Interventions such as Muon and BN consistently raise effective rank throughout the entire network:
Figure 9: Muon elevates gradient dimensionality in FA networks across layers and depths.
Figure 10: Muon maintains high gradient-trajectory dimensionality through training and depth.
BN has similar effects on both the per-step and trajectory ranks:
Figure 11: BN increases the effective gradient dimensionality in FA across layers and depths.
Figure 12: BN elevates the dimensionality of the FA gradient trajectories across layers and depths.
Theoretical and Practical Implications
This work decisively shifts the discourse on FA failure from lack of alignment per se to the geometric constraint imposed by low-rank gradient propagation. The findings have several important implications:
- Optimization theory: Rank collapse of gradients represents a geometrical bottleneck distinct from gradient magnitude or noisy signal, and interventions must preserve alignment with the supervised signal while increasing subspace dimensionality.
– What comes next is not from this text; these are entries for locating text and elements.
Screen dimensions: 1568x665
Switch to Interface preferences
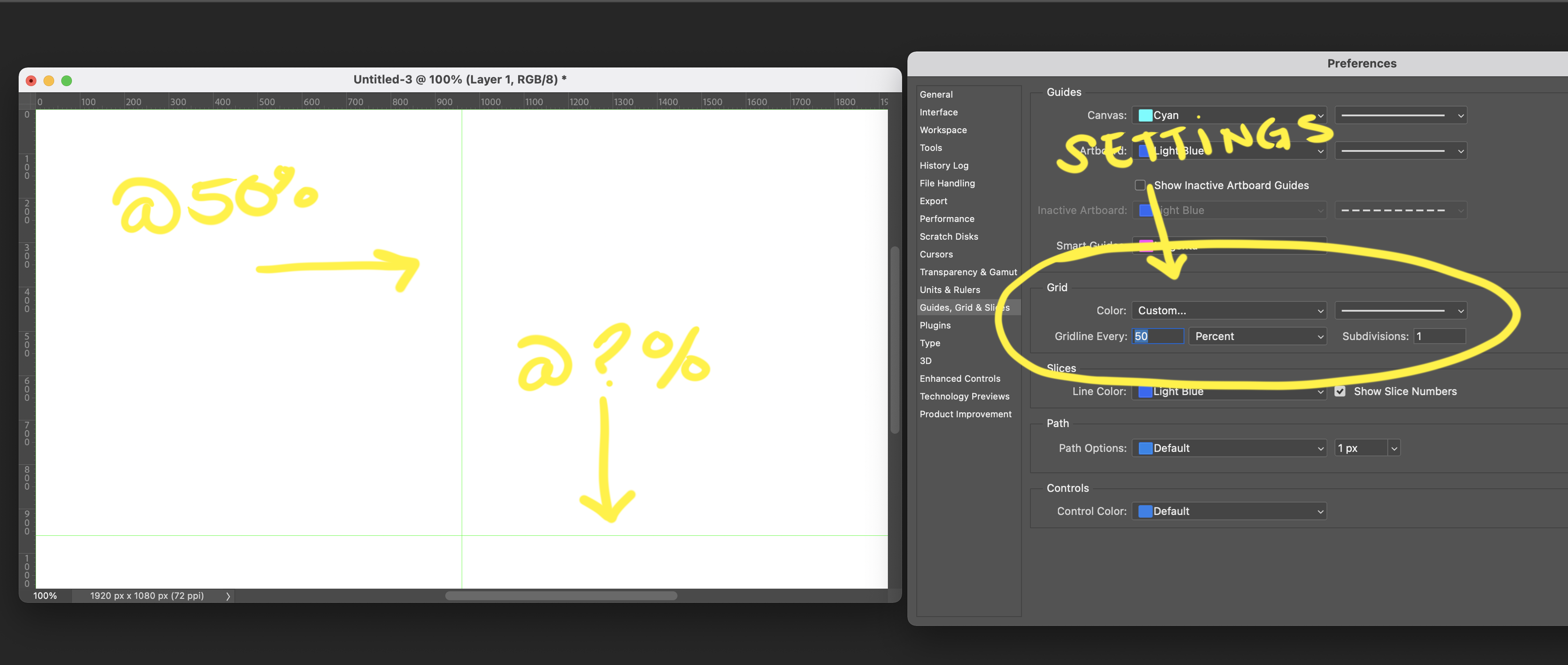938,112
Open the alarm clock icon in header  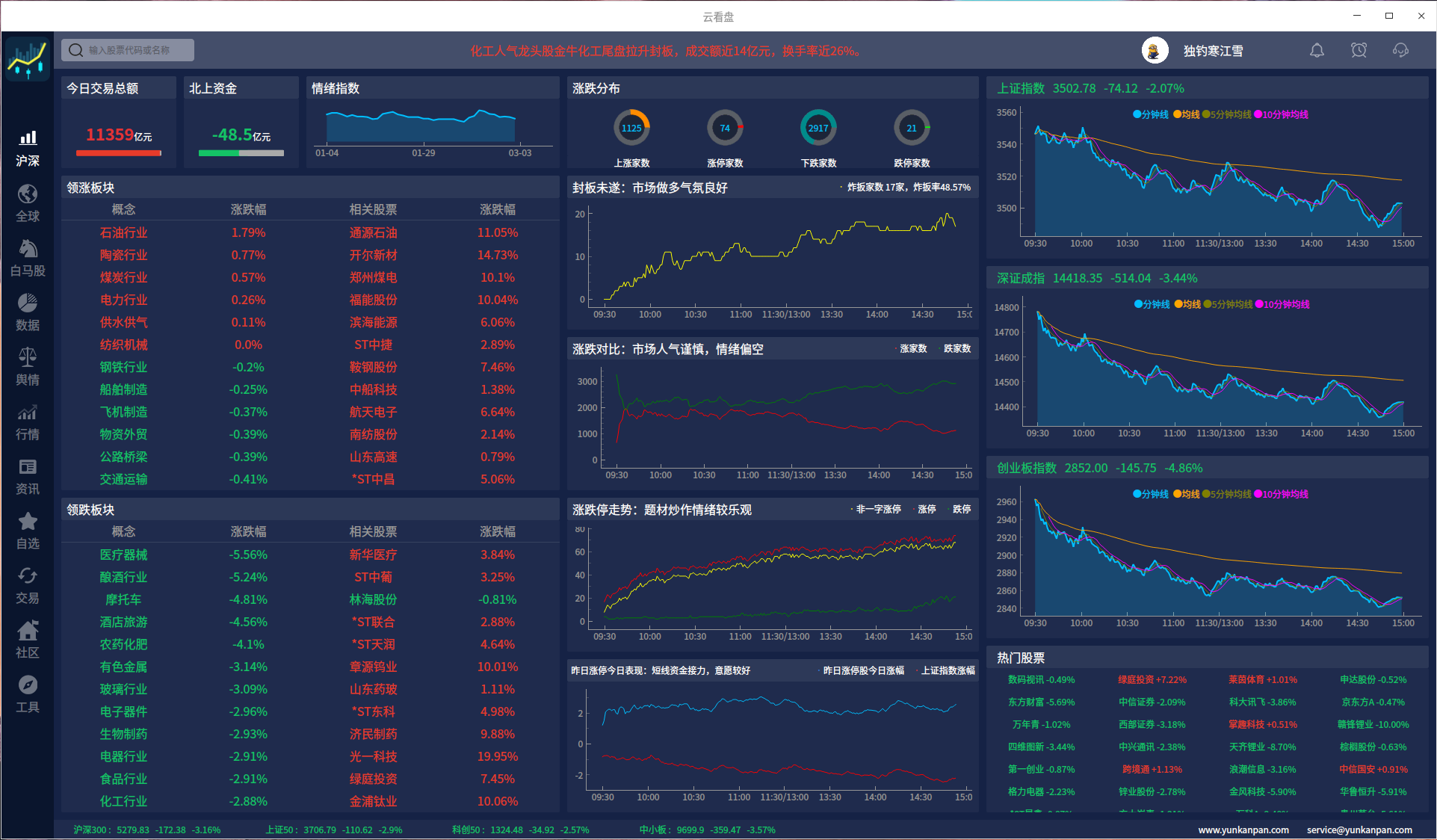point(1359,51)
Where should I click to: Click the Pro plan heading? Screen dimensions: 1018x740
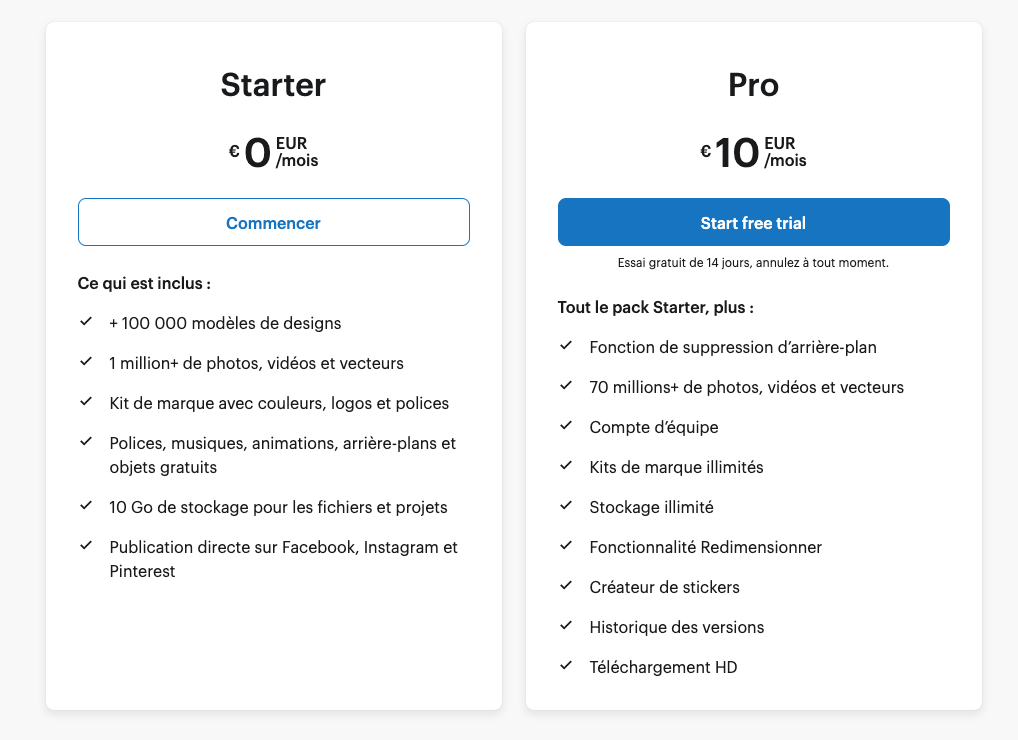753,85
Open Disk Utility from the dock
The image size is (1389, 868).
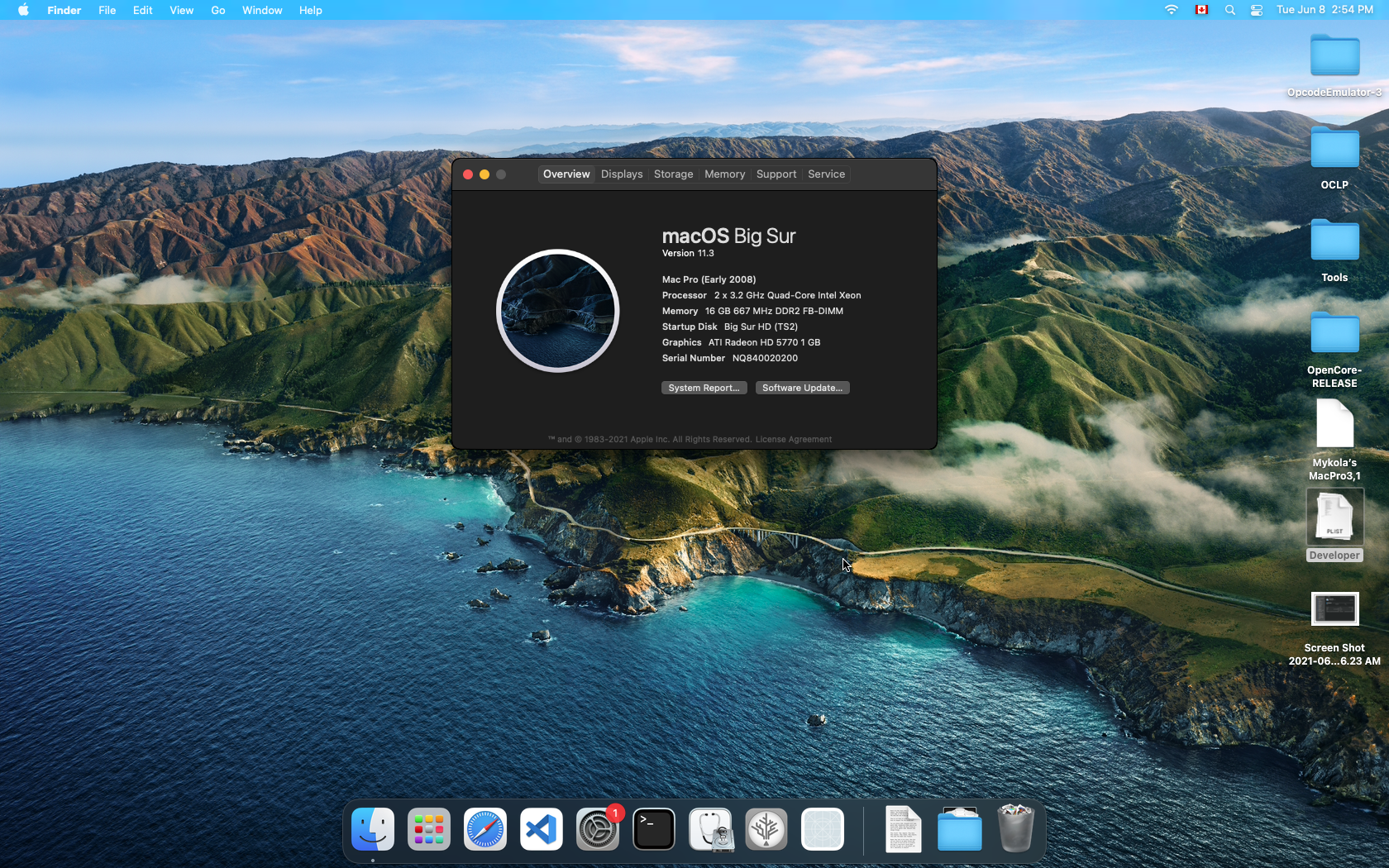710,829
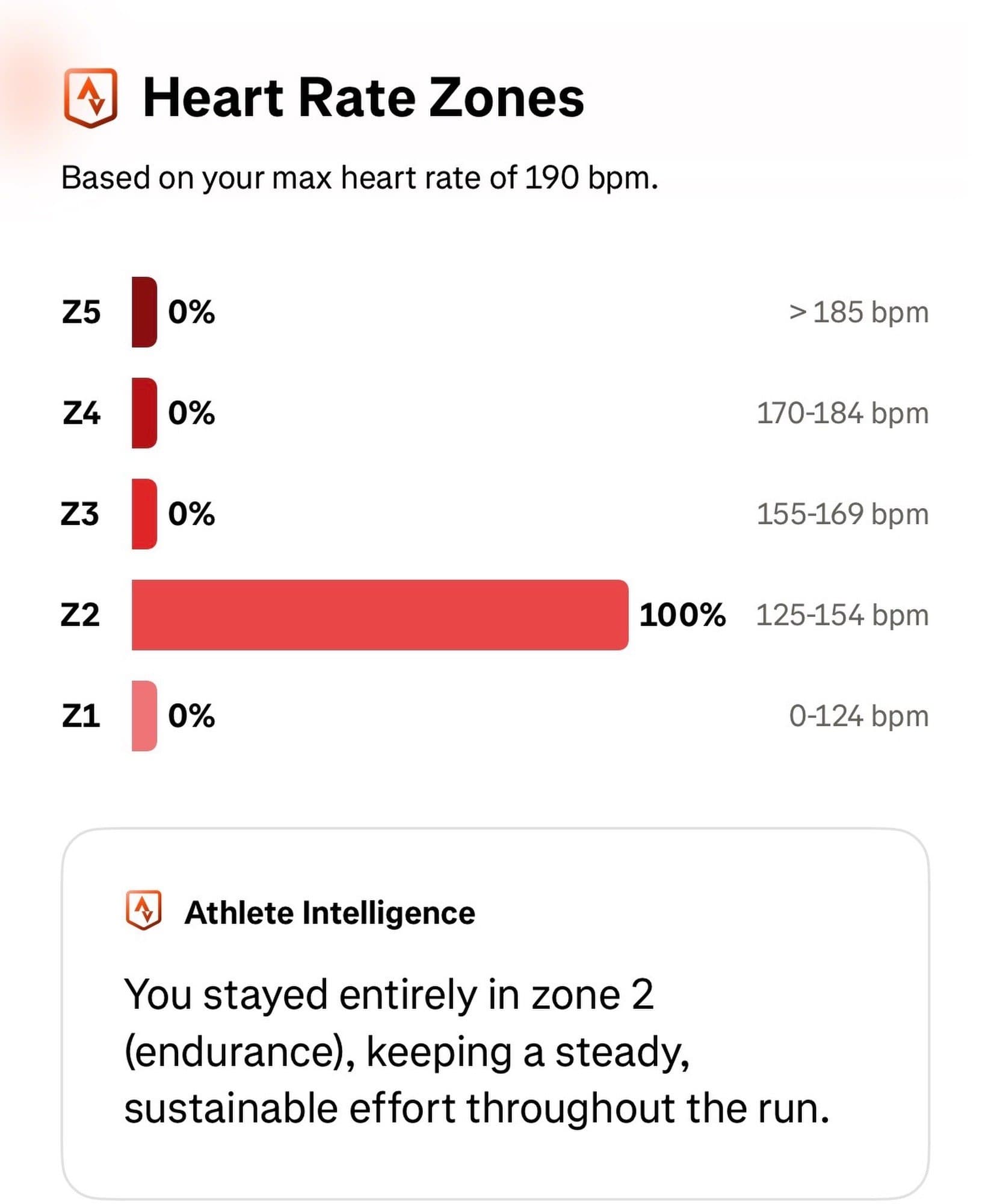This screenshot has height=1204, width=991.
Task: Tap the Z3 red bar indicator
Action: pos(144,514)
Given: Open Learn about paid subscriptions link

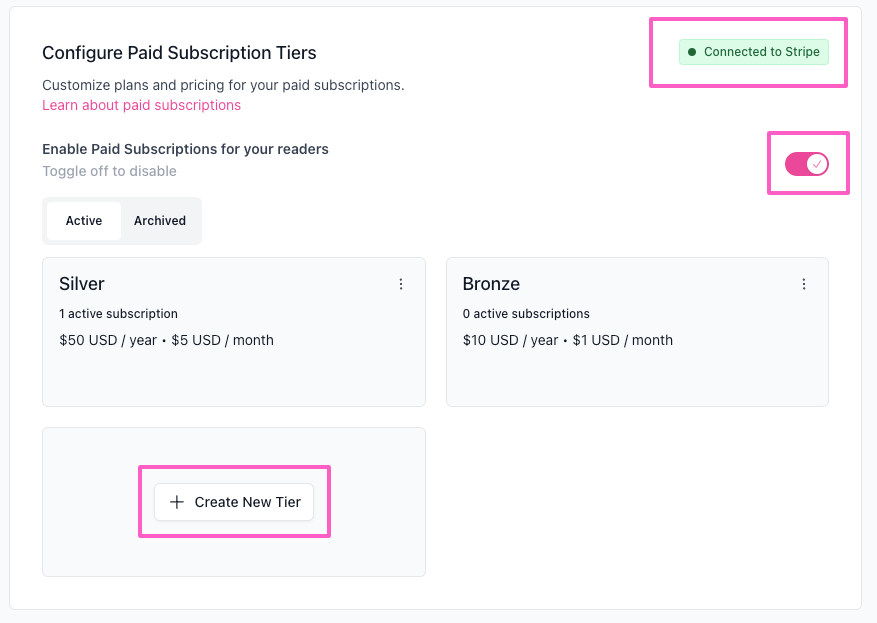Looking at the screenshot, I should (142, 105).
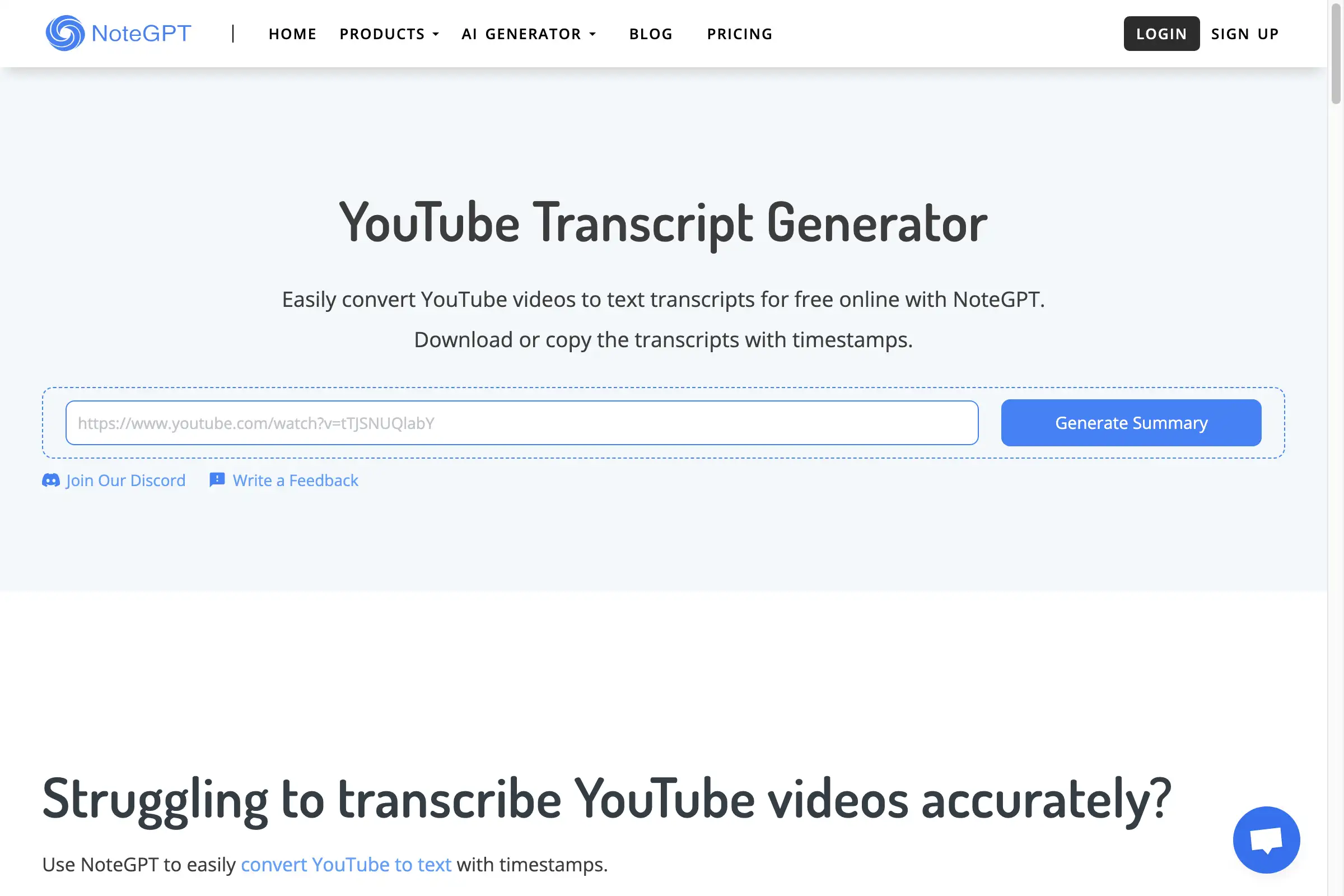This screenshot has height=896, width=1344.
Task: Click the SIGN UP link
Action: (x=1245, y=33)
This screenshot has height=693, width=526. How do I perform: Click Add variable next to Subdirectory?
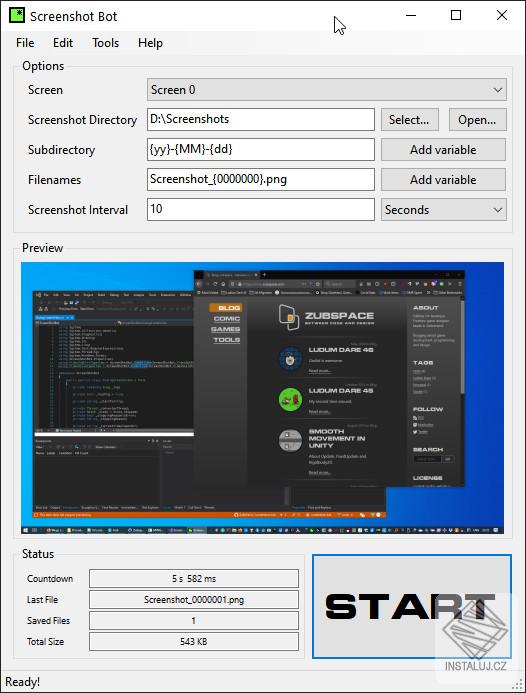(443, 150)
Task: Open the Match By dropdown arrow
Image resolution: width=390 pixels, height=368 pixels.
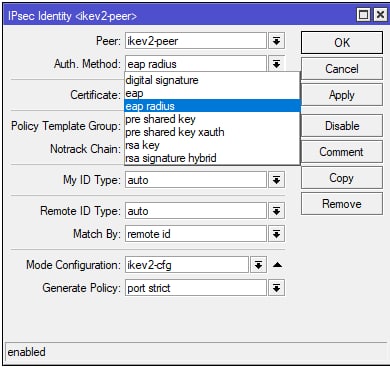Action: click(x=276, y=234)
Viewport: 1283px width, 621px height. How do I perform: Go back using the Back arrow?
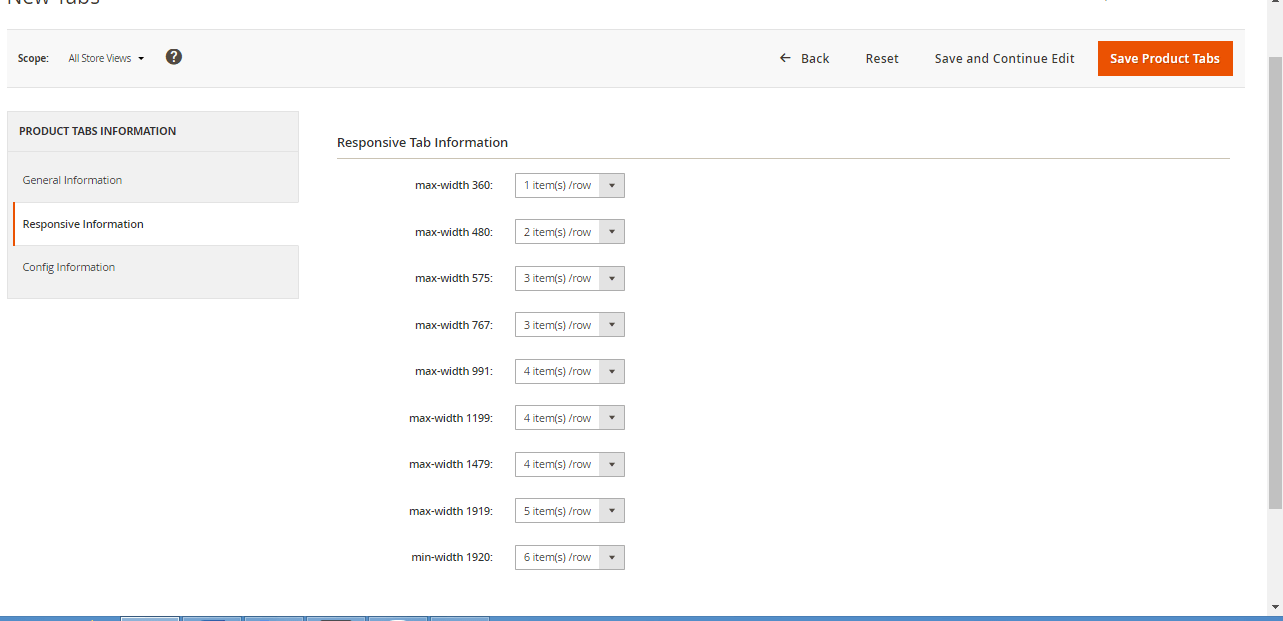coord(804,58)
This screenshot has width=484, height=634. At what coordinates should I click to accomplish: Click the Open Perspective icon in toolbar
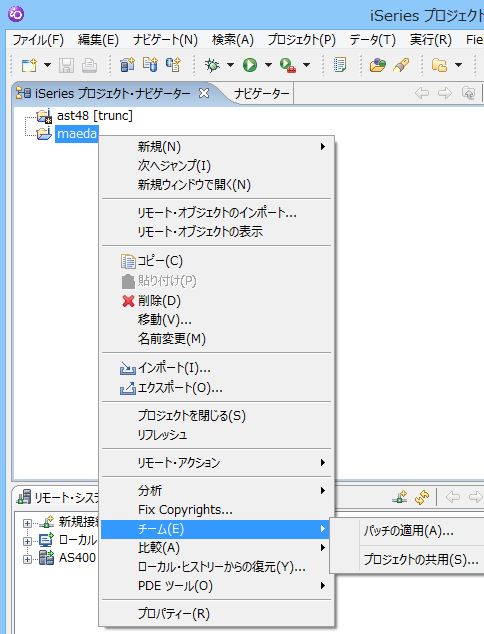tap(440, 65)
- Algorithmic design: Orthogonalisation-based optimizers and representation normalization should be central to future biologically-inspired optimization research. However, the current forms (e.g., SVD-based Muon, global BN) are not directly biologically plausible, motivating development of local, scalable approximations.
- Neuroscience relevance: While the plausibility of exact SVD or global normalization is debated, mechanisms such as divisive normalization and population-based decorrelation are prevalent in cortical circuits and may instantiate similar computational benefits.
Future Directions
Key avenues for future work include:
- Formulating local, neurobiologically-plausible approximations to orthogonalisation and normalization that retain rank-preserving properties.
- Deeper analysis of the interplay between network architecture (e.g., weight sharing, depth, width) and gradient/representation rank in various alignment-based approaches.
- Investigation of structured feedback matrices and their interaction with update geometry in continual, transfer, and curriculum learning.
Conclusion
"Overcoming Rank Collapse in Feedback Alignment" demonstrates that the principal barrier to scaling FA in deep architectures is the collapse of the gradient's effective rank, which constrains the optimization trajectory and hinders effective alignment. Orthogonalization-based optimizers and activity normalization effectively restore high-dimensional updates, substantially improving FA's performance and scalability. These findings reframe the limitations of biologically inspired alternatives to BP and provide a concrete foundation for future advances in both artificial and biological credit assignment paradigms.